Justo cuando debía asestar el golpe final, las ideas se le entrelazaron en la cabeza, vio (o creyó ver) el triunfo que jamás conseguiría y la destrucción de su reino. El pánico se apoderó de sus manos. Ya la cordura no era su aliada. Dos días dudó de sí mismo frente al campo de batalla, ni las voces que le anegaron la cabeza pudieron sacarlo del espanto. El horror del futuro, de las colinas cubiertas de cuerpos. No tuvo la advertencia y el consuelo de las Hermanas fatídicas. A la tercera noche, cuatro hombres vestidos de negro lo llevaron a la celda donde esperaría la hora de su muerte.
Sintió el alba como una cobija de luz. El pavor y el agobio lo vencieron. Tuvo un sueño: fue la conclusión de aquel inacabado desafío y el sabor del triunfo. Entonces supo la respuesta, pero al despertar ni el mínimo recuerdo del gozo de la victoria se mantuvo con él, acaso fue derrotado de nuevo. La claridad anunciaba la sentencia. Un guardia le ofreció cerveza agria y pan. El cautivo dibujó en el piso, sesenta y cuatro cuadros. Intentó, sin conseguirlo, terminar el juego que debió ganar fácilmente y revelado en sueños. Se acercaba al final de su vida.

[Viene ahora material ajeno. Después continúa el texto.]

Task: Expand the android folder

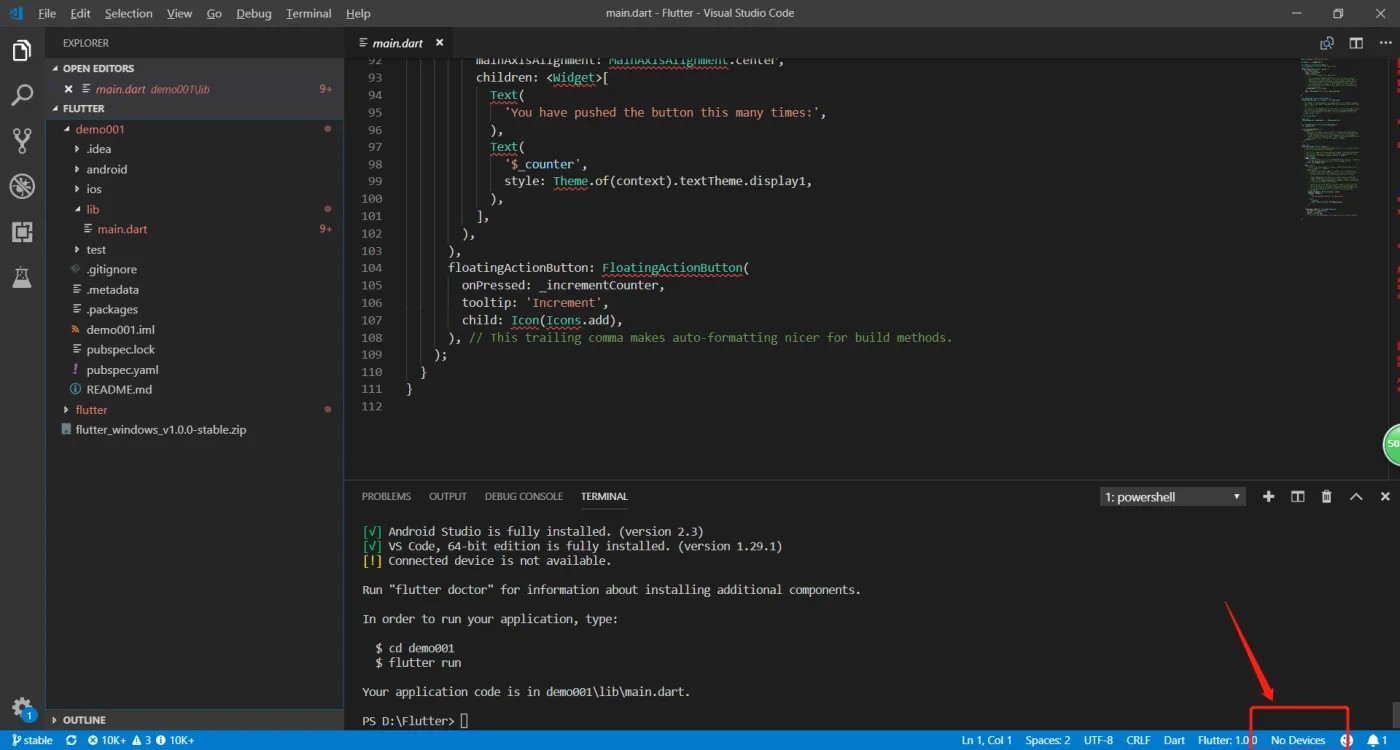Action: (x=106, y=169)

Había llegado la hora. Vestido con túnica blanca, se mojó el rostro dándose cuenta del anciano invadido de terror que tocaban sus manos. Dos guardias lo condujeron por pasillos pestilentes, repletos de hombres moribundos. Quiso reconocer a alguien entre toda esa miseria. Martirizados por el poder de la guerra, los peones se resignaban a morir sin ideales. Al fondo del túnel, la luz advertía una muchedumbre eufórica. Se escuchaban gritos de consignas. La masa demencial vociferó con más fuerza al verlo salir. Debilitado, el preso se cubrió el rostro con las manos cuando el sol chocó contra él. Sus pasos no desfallecieron, su desventura fue trazada desde hace mucho. El gentío lo miró con lástima y odio. El Orador leyó la sentencia que se cumpliría en ese momento. El Verdugo lo miró como a un muerto. Guardias indiferentes lo acercaron a la mesa de castigo y le indicaron su lugar. El prisionero no sabía cómo extinguir esa desesperación nueva que comenzaba a conmocionar todo su cuerpo. Deseaba que en ese instante su mente anulara el miedo y el dolor. Tal vez alcanzó a encomendarse a Alguien. Con fe anheló el golpe que le segaría la vida. La espera se iba alargando. Arrodillado, reparó en los caballos, en los soldados con sus trajes impecables, en sus condenadores, en la tierra que se levantaba con el viento matinal, en la indiferente madera que esperaba el acero y entonces cerró los ojos. Los gritos dejaron de escucharse, una nube de rayos luminosos se posó en las pupilas. Fue en ese momento que llegaron los movimientos finales: Las torres debieron cerrar el flanco del rey negro y el alfil atacar a la diagonal derecha, la clave era el peón cercano a la caballería. Conoció el camino para culminar todos esos días de batallas incansables. Creyó sonreír porque supo que el juego se repetiría eternamente. Agradeció a Caissa la buenaventura del final. Abrió los ojos, escuchó de nuevo el griterío de la gente. Observó a los niños que lo miraban asombrados, a los perros sin dueños y los pies del verdugo, hasta que poco a poco se fue enterando de su propio cuerpo recostado sobre la mesa. El rey blanco había abdicado.